Falling longevity has accelerated. Last year’s analysis cut forecasted life expectancy by two months. This year it took off another six months.
Compared with 2015, projections for life expectancy are now down by 13 months for men and 14 months for women.
That’s a full year Brits have lost of their lives. Those aggregate statistics feel kind of meaningless – like they don’t apply to you. But they have to apply to somebody.
And as a society, Britain has to face the fact that its citizens are going to enjoy a year less than expected.
(Where’s the rioting and blood on the streets?)
At the same time as all this is going on in the UK, across the ditch in America, life expectancy has also fallen for three years in a row.
This trend has been driven by drug, alcohol and suicide deaths, which have risen to record levels.
That drugs one is alarming.
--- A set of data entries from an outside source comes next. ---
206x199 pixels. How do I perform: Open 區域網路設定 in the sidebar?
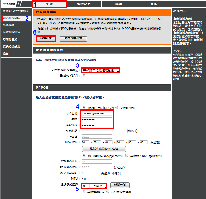point(11,32)
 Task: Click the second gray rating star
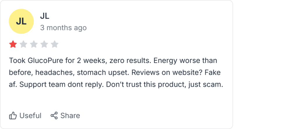(23, 44)
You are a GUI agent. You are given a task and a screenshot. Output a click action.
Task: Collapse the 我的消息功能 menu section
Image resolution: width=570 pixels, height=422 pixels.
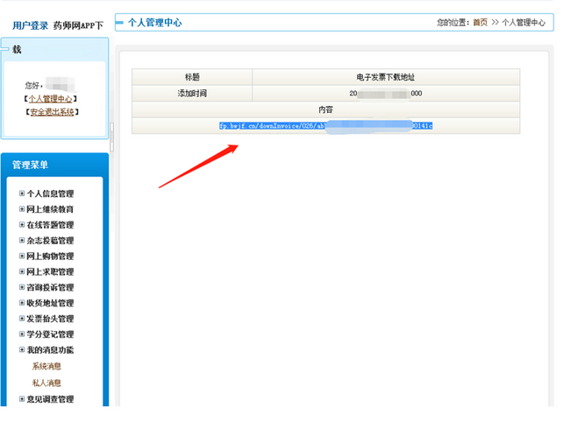(x=22, y=350)
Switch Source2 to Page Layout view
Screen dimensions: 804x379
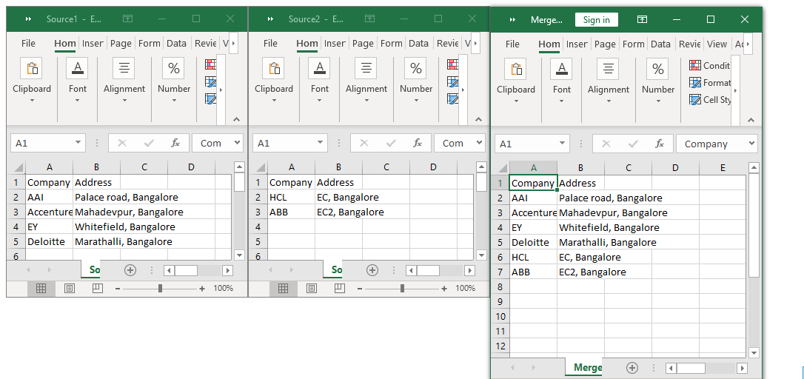pos(312,288)
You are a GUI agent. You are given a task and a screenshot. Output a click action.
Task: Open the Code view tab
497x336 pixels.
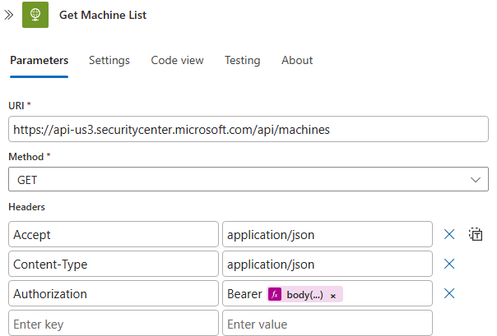177,61
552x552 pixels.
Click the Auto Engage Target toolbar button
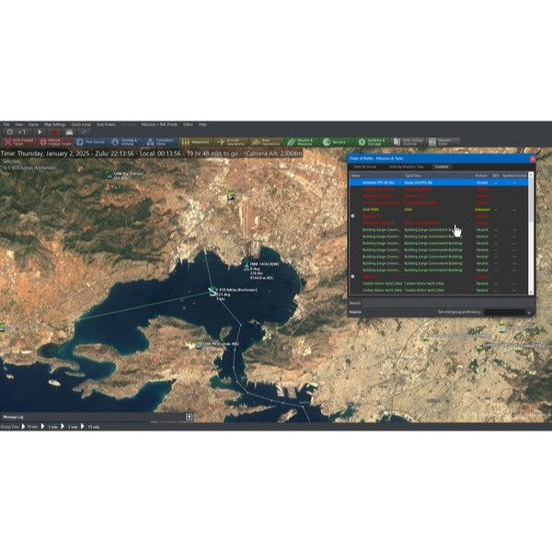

Look at that sudden spike. But this isn’t your hardcore street drugs like heroin and ice. This is opioids and over-the-counter pain killers.
But the suicide rate is tragic as well (and connected). This is one area where you don’t want to be going backwards as a society. But with rural areas being hollowed out economically, rural American men are becoming very vulnerable to tragedy.
Anyway, I guess I wanted to share this because it reinforces the idea that human progress is human-made. For a few hundred years our life expectancy has been steadily advancing.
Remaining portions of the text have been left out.